Now, Trudy’s ex-fiancé got out of the car, walked around to open her door. She paused before standing, unsure whether exiting the car was unkind. He kissed her on the cheek, held her face in his hands while their gazes traversed the torture of completion.
It happened so fast. Just ninety seconds ago she was engaged to the man who stood in front of her. Now she was single.
“I’m going on a trip,” he said. “Somewhere no one knows me. Just a few days.”
“What about June Bug?”
“Lucy’s there at the house.”
“You can’t just leave .” Trudy tightened her grip on his forearm, worry creeping in. “What about this meeting?”
He grasped her shoulders and smiled. “You’ll stand up for yourself; you won’t need me.”
Her eyes began to sting.
“Don’t back down.

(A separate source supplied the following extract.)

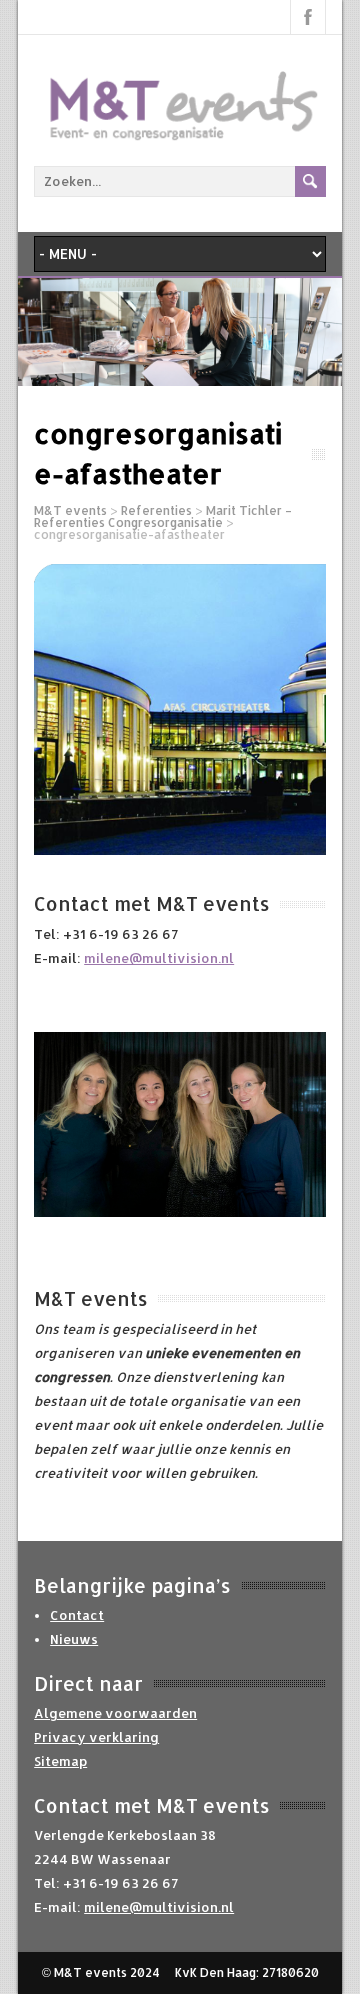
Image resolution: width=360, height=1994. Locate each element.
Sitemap (60, 1761)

You’ve done nothing wrong. Okay?”
A tear fell over her eyelid.
He kissed her cheek, squeezed her hands, then let go. She could only stand there in disbelief and take it all in; it all seemed so surreal.
From the driver’s side door, he said, “Trudy? After this is over ... I think you’d make a much better coach’s wife than a politician’s.” He shrugged. “For what it’s worth.”
He knew. How he knew, she couldn’t be sure, but he was letting her go because he at least sensed something that confirmed they could never give themselves fully to one another.
“Are you coming back?”
“Of course!” Haskel laughed. “I’m running for mayor!” He got in his car and drove out of the lot, headed down Court Street, and turned left on Tennessee.
She watched the signal switch to yellow then red while the lights facing Tennessee Street turned green.
“Trudy? Honey?” Miss Duffy had appeared beside her interrupting her trance. “Come on, I’ll walk you in.” She looped her arm through Trudy’s and squeezed her elbow.
“Aren’t you still mad at me about Bear Bryant?”
“Oh, hush.”
Trudy’s mind became a three-ring-circus kind of crazy.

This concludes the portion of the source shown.